**Текст об Уайльде**
---
По возвращении в Париж я рассказал свои новости Д***. Вот его мнение:
– Все это просто смешно. Уайльд совершенно неспособен выносить скуку. Я его знаю очень хорошо; он пишет мне ежедневно; я тоже того мнения, что ему следовало бы раньше окончить свою пьесу. Но он никогда ничего хорошего не написал в одиночестве; ему всегда необходимы развлечения. У меня он написал свои самые лучшие вещи. Вот, посмотрите его последнее письмо…
Д*** прочел мне его. Уайльд умолял в нем Д*** дать ему спокойно окончить «Фараона», после чего он вернется и вернется к нему. Письмо кончается гордой фразой: и тогда я буду снова царем Жизни (the King of Life).
Вскоре после этого Уайльд приехал в Париж. Его пьеса не была написана; ей было не суждено быть написанной когда-либо.
Когда общество хочет уничтожить человека, оно знает, как взяться за это, и у него есть средства более утонченные, чем казнь…
Уайльд за два года слишком много и слишком пассивно страдал. Его энергия была сокрушена. Первые месяцы он еще создавал себе иллюзии, но скоро перестал. Это было как бы отречением. От его раздавленной жизни не осталось больше ничего, кроме болезненного воспоминания о том, что было. Порой проблески вдохновения, как будто проба того, способен ли он еще мыслить… Но ум деланый, неестественный, надломленный. Я лишь дважды видел Уайльда за это время.
Однажды вечером на бульварах, во время прогулки с Ж., я услышал, как кто-то окликнул меня по имени; я оборачиваюсь: это Уайльд. Как он изменился!
«Если для света я всплыву раньше, чем моя драма будет написана, он увидит во мне лишь каторжника», – сказал он когда-то. Он вернулся без драмы, и когда некоторые двери перед ним заперлись, он не стал более искать доступа никуда; он бродяжничал.
Неоднократно друзья пытались спасти его, обдумывали, что сделать; его перевезли в Италию… Уайльд вскоре ускользнул от них, впал в прежнее.
---
**Исходный материал**
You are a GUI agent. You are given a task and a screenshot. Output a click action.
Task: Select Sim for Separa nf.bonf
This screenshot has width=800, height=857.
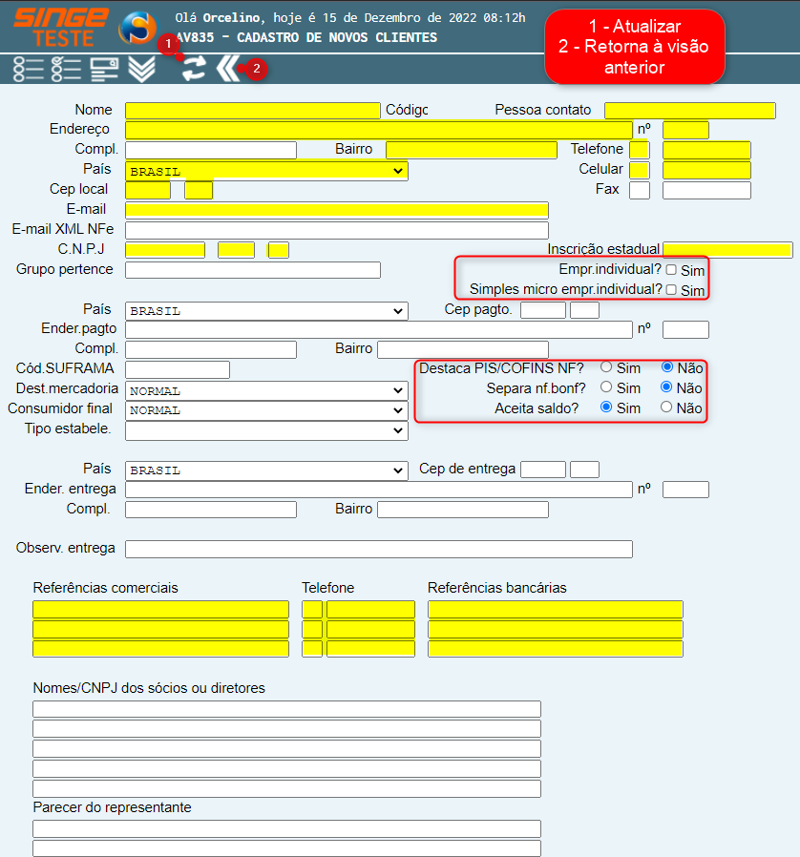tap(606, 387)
---
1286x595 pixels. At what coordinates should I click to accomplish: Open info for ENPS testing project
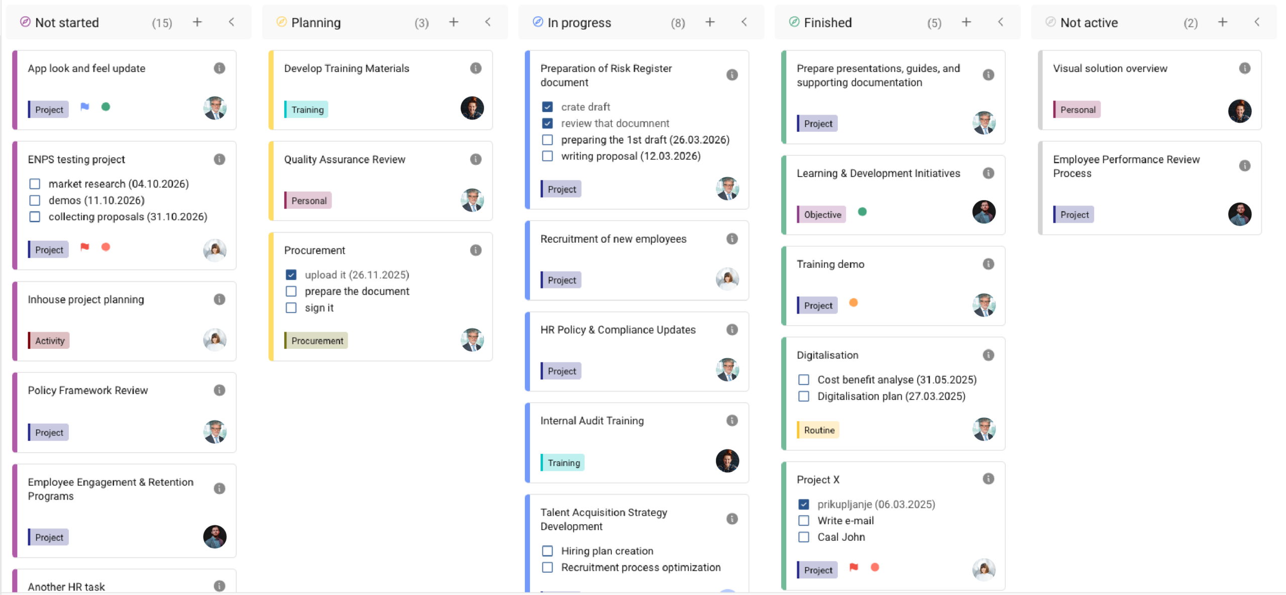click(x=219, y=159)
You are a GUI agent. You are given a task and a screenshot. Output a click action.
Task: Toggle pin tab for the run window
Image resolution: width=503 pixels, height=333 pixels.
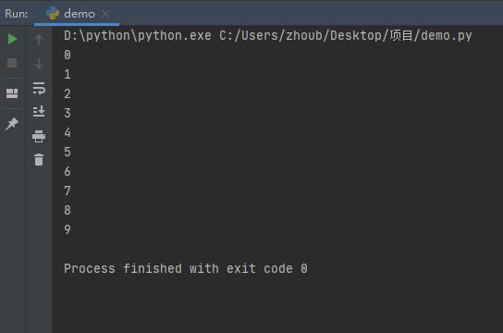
---
**Условия задания**
A. Изложите текст об Уайльде в двух предложениях.
B. Назовите всех лиц, которые в тексте об Уайльде обозначены именем или буквами.
C. Напишите, пожалуйста, несколько предложений, продолжающих текст об Уайльде после его последней фразы.

**Ответы к заданиям**
A. Уайльд обещал в письме к Д*** окончить «Фараона» и снова стать «царем Жизни», однако приехал в Париж, так и не написав пьесу. Сломленный страданиями, он утратил энергию и стал бродяжничать, а когда друзья перевезли его в Италию, вскоре ускользнул от них и впал в прежнее.

B. Д***, Уайльд, Ж.

C.
Некоторые из тех, что дальше всех оставались ему преданными, говорили мне, что Уайльд пропал… Потому, сознаюсь, я был несколько сконфужен, увидев его и в этом месте.
Уайльд сидел на террасе кафе. Он заказал для Ж. и меня два коктейля. Я сел напротив него, спиною к прохожим. Уайльд это заметил и приписал нелепому чувству стыда, и, к сожалению, не без некоторого основания.
– О, сядьте здесь, рядом со мною, – сказал он, указывая на стул подле себя, – я теперь так одинок!
Уайльд был одет еще совсем хорошо; но цилиндр его не блестел по-прежнему. Воротничок был его обычного фасона, но уж не так опрятен, и рукава его сюртука были слегка обтрепаны.
– Когда я, бывало, встречал Верлена, я не краснел за него, – начал он горделиво. – Я был богат, весел, знаменит, но я чувствовал, что для меня честь показываться рядом с Верленом, даже когда он пьян…
Вероятно, опасаясь надоесть этим Ж., он вдруг переменил тон, пытался быть блестящим, шутить, потом потерялся.
Когда мы поднялись, Уайльд непременно хотел заплатить. Прощаясь со мной, он отвел меня в сторону и тихо, сконфуженно сказал: «Послушайте, вы должны заплатить… Я совсем без средств».
Через несколько дней увидел я его снова, в последний раз. Из того, о чем мы говорили, я хочу передать лишь одно: он жаловался на свою неспособность снова приняться за работу. Я напомнил ему об обещании, данном им самому себе, – не возвращаться в Париж без законченной пьесы.
Он прервал меня, положил свою руку на мою и с грустью посмотрел на меня.
– Что можно требовать от того, – сказал он, – кто побежден…
Оскар Уайльд умер в маленькой убогой гостинице на улице des Beaux-Arts.
Семь лиц шли за его гробом; из них не все – до конца.
На гробе лежали цветы и венки. Лишь на одном была надпись – на венке содержателя гостиницы можно было прочесть слова: моему жильцу. «А mon locataire».